A deadly strain of salmonella that has sickened more than 250 people may not respond to the antibiotics commonly prescribed to treat the foodborne infection, according to the US Centers for Disease Control and Prevention.
In its Morbidity and Mortality Weekly Report published on Thursday, the CDC said that from June 2018 to March 2019, 255 people in 32 states were infected with the strain, with 60 being hospitalized and two dying from the infection.
“We are continuing to see cases occurring among patients,” Dr. Ian Plumb, an epidemiologist in the CDC’s Enteric Diseases Epidemiology Branch and the lead author of the report, said in an email to CNN.

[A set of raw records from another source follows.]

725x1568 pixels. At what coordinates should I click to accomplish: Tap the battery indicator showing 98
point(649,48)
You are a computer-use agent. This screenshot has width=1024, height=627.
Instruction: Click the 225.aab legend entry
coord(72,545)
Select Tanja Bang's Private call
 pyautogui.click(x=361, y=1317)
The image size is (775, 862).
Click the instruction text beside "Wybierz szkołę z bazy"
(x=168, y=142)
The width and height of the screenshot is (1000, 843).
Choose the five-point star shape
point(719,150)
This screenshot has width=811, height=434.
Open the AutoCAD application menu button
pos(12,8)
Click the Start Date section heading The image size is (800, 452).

“The antibiotic resistance pattern of this strain is alarming because the primary oral antibiotics used to treat patients with this type of Salmonella infection may not work,” he said.
The salmonella infections were linked to beef obtained in the United States and soft cheese obtained in Mexico, suggesting that this strain could be present in cattle in both countries, the CDC found. Eighty-nine of the people who contracted the infection had recently traveled to Mexico.
“To prevent infection, consumers should avoid eating soft cheese that could be made with unpasteurized milk, and when preparing beef they should use a thermometer to ensure appropriate cooking temperatures are reached: 145 degrees Fahrenheit (62.8 Celsius) for steaks and roasts followed by a 3-minute rest time, and 160 degrees Fahrenheit (71.1 Celsius) for ground beef or hamburgers,” according to the new CDC report.
The CDC called the strain “emerging” and said it hadn’t been detected before 2016. The strain didn’t respond to ciprofloxacin and had “decreased susceptibility” to azithromycin — two antibiotic drugs often prescribed to treat Salmonella infections.
Most patients with salmonella infections recover without antibiotics, but those with severe infections need antibiotics. Resistant infections can be harder to treat, and patients may be at increased risk for developing serious complications.
An estimated 1.2 million cases of salmonella occur annually in the United States, with approximately 450 people dying each year because of the infection. People become infected by eating foods such as beef, poultry, milk or eggs, contaminated with animal feces.
Typical symptoms include diarrhea, abdominal pain, nausea, vomiting and fever. Most people experience symptoms within eight to 72 hours after contaminated food is ingested.
The CDC said that avoiding the unnecessary use of antibiotics in cattle, especially those that are important for the treatment of human infections, could help prevent the spread of this drug-resistant salmonella strain.